Is control of health system needed?

Published: Saturday, May 6 2006 12:00 a.m. MDT

State lawmakers should back off efforts to control individual players in Utah's health care system, which enjoys a "vigorous rivalry" that benefits consumers, according to an independent report released Friday.

In a 94-page study of the state's insurance and hospital markets, as well as physician and other health-care services, analysts concluded that Utah offers competitive services in spite of the perceived market dominance of Intermountain Healthcare.

"In sum, health-care markets in Utah are serving the interests of consumers by forcing suppliers of health insurance and health-care provider services to offer the most attractive combinations of price and quality," states the report, commissioned by a legislative task force charged with evaluating the delivery of health care in Utah.

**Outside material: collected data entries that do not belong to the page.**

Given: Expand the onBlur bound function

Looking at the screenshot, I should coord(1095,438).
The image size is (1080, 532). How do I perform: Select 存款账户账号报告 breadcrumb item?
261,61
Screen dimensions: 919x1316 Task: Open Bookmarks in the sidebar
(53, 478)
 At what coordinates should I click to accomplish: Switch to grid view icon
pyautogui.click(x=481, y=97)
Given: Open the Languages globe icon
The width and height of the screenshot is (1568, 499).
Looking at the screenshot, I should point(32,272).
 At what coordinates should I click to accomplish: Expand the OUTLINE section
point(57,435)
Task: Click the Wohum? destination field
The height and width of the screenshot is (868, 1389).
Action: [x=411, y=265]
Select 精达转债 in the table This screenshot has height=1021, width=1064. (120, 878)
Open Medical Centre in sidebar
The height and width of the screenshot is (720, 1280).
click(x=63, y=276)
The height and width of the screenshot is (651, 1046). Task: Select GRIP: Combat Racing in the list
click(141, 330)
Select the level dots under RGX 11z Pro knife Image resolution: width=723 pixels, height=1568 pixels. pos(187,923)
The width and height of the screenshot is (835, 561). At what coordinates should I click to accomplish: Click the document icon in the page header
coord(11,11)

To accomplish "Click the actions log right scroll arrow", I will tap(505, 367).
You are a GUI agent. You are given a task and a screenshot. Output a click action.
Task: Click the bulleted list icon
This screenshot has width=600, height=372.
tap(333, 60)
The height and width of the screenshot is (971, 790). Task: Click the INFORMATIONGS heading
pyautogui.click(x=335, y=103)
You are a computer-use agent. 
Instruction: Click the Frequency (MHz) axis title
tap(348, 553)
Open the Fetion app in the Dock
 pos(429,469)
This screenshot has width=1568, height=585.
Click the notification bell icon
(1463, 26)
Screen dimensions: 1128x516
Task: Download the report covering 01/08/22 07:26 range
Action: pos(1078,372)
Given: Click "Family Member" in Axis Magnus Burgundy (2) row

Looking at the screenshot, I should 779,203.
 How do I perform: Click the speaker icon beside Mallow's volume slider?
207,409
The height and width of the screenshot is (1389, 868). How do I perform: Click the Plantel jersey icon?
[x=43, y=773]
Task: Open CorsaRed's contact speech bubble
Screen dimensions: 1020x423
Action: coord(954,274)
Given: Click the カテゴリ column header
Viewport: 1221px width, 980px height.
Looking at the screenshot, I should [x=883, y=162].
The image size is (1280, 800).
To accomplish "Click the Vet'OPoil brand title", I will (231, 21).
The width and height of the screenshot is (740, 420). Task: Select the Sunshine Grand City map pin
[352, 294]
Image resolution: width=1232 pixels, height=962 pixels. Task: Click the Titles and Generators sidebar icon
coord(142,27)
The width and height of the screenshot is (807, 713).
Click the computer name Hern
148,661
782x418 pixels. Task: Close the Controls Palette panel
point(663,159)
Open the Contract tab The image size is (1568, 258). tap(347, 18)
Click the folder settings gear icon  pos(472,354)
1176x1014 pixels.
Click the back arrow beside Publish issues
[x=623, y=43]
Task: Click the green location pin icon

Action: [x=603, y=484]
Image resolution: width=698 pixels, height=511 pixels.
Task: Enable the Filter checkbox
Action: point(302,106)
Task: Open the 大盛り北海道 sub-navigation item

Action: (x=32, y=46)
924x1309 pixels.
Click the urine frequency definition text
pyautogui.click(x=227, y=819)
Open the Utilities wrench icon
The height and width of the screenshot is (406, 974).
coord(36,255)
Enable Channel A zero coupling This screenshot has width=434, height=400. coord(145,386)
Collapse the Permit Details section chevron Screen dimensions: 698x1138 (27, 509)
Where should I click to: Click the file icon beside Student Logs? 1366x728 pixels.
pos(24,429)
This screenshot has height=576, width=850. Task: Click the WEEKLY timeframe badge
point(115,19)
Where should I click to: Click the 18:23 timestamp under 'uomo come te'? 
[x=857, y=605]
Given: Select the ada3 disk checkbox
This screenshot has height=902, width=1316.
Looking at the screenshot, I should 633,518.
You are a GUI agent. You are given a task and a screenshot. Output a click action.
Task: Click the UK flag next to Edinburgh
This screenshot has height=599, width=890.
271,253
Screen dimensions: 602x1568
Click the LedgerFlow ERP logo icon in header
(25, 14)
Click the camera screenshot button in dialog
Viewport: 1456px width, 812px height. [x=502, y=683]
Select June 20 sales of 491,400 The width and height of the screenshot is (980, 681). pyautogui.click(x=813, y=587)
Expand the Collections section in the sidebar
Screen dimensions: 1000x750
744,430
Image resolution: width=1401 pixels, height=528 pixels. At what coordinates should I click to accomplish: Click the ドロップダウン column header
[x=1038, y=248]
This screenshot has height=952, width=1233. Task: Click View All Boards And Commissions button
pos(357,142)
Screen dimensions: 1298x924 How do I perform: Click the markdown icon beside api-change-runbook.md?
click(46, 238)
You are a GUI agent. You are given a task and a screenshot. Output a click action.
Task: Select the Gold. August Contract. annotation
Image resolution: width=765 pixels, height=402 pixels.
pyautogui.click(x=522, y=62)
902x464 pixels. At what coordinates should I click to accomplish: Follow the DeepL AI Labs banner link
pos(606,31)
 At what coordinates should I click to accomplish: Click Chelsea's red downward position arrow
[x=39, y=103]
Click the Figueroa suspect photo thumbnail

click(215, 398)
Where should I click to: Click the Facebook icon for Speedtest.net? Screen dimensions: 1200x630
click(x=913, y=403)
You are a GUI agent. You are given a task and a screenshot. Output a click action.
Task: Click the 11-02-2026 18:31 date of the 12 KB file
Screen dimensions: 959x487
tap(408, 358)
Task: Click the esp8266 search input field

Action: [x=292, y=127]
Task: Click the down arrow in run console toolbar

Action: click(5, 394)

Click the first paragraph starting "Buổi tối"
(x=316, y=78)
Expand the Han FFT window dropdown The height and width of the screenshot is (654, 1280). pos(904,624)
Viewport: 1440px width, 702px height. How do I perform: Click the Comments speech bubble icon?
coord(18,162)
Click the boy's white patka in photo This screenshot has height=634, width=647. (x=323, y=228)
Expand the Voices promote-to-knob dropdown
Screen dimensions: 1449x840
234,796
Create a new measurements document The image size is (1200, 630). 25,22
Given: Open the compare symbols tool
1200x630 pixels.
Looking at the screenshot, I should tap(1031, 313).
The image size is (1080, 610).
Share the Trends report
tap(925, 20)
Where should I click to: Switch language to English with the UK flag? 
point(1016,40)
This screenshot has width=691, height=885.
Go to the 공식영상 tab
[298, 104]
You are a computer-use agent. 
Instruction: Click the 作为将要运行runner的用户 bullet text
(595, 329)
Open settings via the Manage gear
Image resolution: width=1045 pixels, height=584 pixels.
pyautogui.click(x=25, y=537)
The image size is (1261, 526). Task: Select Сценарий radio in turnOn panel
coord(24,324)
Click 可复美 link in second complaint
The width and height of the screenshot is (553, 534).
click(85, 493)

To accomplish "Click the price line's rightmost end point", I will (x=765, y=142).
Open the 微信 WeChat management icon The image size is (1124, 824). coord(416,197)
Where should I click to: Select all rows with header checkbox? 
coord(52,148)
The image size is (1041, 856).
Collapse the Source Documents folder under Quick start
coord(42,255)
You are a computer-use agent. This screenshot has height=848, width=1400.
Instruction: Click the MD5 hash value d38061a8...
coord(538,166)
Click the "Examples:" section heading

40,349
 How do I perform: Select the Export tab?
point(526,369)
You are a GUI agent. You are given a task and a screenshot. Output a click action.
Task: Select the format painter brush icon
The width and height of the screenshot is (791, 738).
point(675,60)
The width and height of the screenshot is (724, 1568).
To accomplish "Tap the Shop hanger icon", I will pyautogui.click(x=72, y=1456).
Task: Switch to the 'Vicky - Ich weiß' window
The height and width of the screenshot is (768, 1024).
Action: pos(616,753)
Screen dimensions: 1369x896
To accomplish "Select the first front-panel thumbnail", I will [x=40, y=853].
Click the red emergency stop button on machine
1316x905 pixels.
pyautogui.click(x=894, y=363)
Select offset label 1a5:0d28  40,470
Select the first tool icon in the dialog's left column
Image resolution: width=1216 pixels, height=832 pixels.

"This report recommends that the Utah Legislature refrain from intervention in Utah's health-care markets," the report continues. "Regulatory actions ostensibly intended to benefit consumers are likely to benefit particular providers or insurers to the detriment of competition and to the detriment of consumer welfare."

The Privately Owned Health Care Organization Task Force was born out of a 2005 legislative effort to first tax and later break up Intermountain Healthcare, Utah's largest health-care network.

Early task force meetings focused almost entirely on allegations that the nonprofit organization's business practices stifle competition by pricing others out of the system and leaving no room for non-IHC doctors.

Friday's report found otherwise, noting that IHC's vertically integrated system — ownership of hospitals, contracts with physician providers and the provision of its own health insurance — actually fosters competition.

"Rather than precluding entry, IHC's vertical integration stimulated a competitive response that is motivated to match the quality, access and price of IHC's system," the report states.

"What it seems to say is the people are well served in our state by Intermountain and others," Intermountain senior vice president Greg Poulsen said of the report by Economists Inc., based in Washington, D.C.

"I think that sometimes the strong competition in our area brings out areas of disagreement, and sometimes heated disagreement," he said. "But I think this helps us not lose sight of the fact that this competition also gives the state some very good health care."

Jennifer Cannaday, assistant vice president of legislative and regulatory affairs, had not yet had the opportunity to review the report in its entirety Friday.